You can try to control it all, ohhhh how you can try. I did. I still do. I’d classify myself as a recovering control freak / people pleaser. I read all the books so I would have all the tools to control how everything progressed with my daughter. If you seasoned mom’s are laughing at that statement, go right ahead. I now see how preposterous it is as well. I read so I could make sure I did everything “right”. Wouldn’t want Kathy Nobody to think I’m a bad mom if I’m following my mothers intuition and doing things my own way!
Here’s what happened when I tried to continuously pigeon hole my daughter into the molds of infancy the books laid out. I lost my ever loving mind one day at a time. “Eat.

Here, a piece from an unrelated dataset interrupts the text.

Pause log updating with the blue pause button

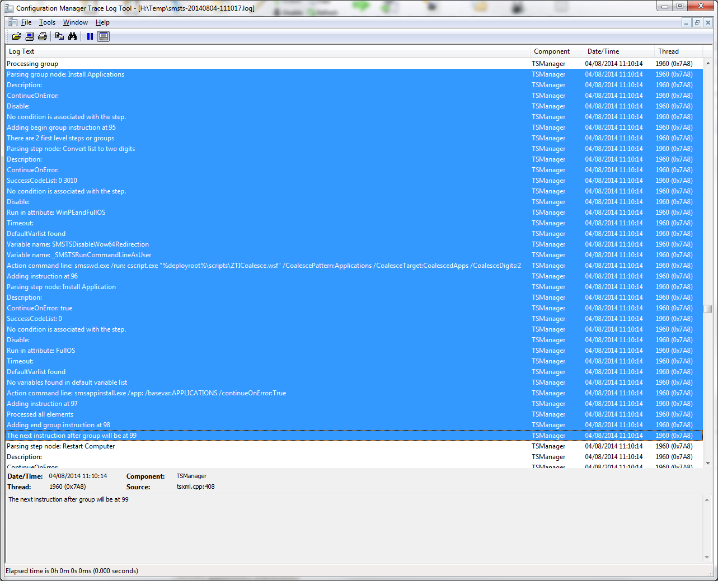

Play. Sleep.” I recited it like a mantra and felt like crap when it never worked for us. Yet I kept trying and kept trying. Constantly feeling this little cloud of disapproval over my shoulder. Waiting for the imaginary fairy who determines whether or not you are a good mom to smite me.

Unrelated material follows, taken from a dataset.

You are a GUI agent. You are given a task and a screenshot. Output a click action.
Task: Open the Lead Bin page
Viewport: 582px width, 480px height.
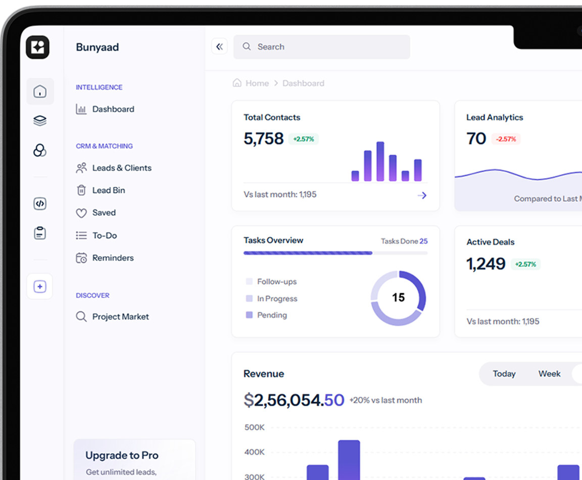[x=108, y=190]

Then something happened, very slowly. I mean very, very slowly. I started to realize and notice some mom’s around me, in person and in online groups, seemed to be at ease with motherhood. HOW? How are you not in a constant state of stress? Then I noticed something else. They all had something in common. They all followed their intuition. They all listened to and let their hearts guide them when caring for their children. They don’t care if they are doing things differently. They don’t care if Betty is judging them. If their children are happy, healthy and thriving, why should they? Lightbulb moment for this first time mom.
Over the past several months I’ve started to become more confident and less obsessed with control. I’ve gradually begun to release the notion that I have to do things the way the books dictate. I follow my intuition and my daughters lead. Of course I provide structure and routine. It would be impossible for me to completely forgo this (recovering control freak, remember?). But within our routines I allow for flexibility and change.
Maybe today we’ll take two naps, maybe tomorrow we’ll take one. I have completely let go of the sleep expectations. From day one we have struggled. I did not have that newborn that slept all the time. This has always been (and still can be) the biggest trigger for me. Probably in part because the second the umbilical cord is cut, everyone and their great Aunt is asking you if your child is sleeping through the night. Do you see the bags under my eyes and my oily mom bun? Obviously not Karen.
I’ve gradually begun to just freaking roll with whatever Adaline throws at me. Sleep can still be a struggle. Steadily, I’ve started to not dread bedtimes and nighttime. Part of this is because I’ve embraced the fact that I LOVE having my daughter sleep in bed with me. Yup. I said it. Our typical routine includes having her fall asleep in her crib at night. During this time I get some work done and shower once it’s gotten to the point I can’t go another day without one. When she wakes up, I bring her into bed with me. It makes any other nighttime wake-ups so much quicker and easier. I simply plop out a boob. She nurses and rolls back over to sleep. She also sleeps longer stretches next to me. Am I recommending you do this? No. Figure out what works for you. That’s the take home point of this post.
I talk about sleep, but this goes for everything. Eating. Maybe you want to do baby lead weaning, maybe you want to start with purees. Follow your gut, what is it telling you will work with your child? Leisure activities, clothing, toys, anything you can think of. Quit trying to live up to everyone’s expectations. They are not raising your child. Different does not mean wrong. What we do with Adaline, we may not do with our next child. Every child is different, so I don’t see why we have this notion that we must treat them all the same. It is absolute ludicrous. I only wish I had understood this months and months and months ago.
What have been some of the biggest lessons you’ve learned since being a mom?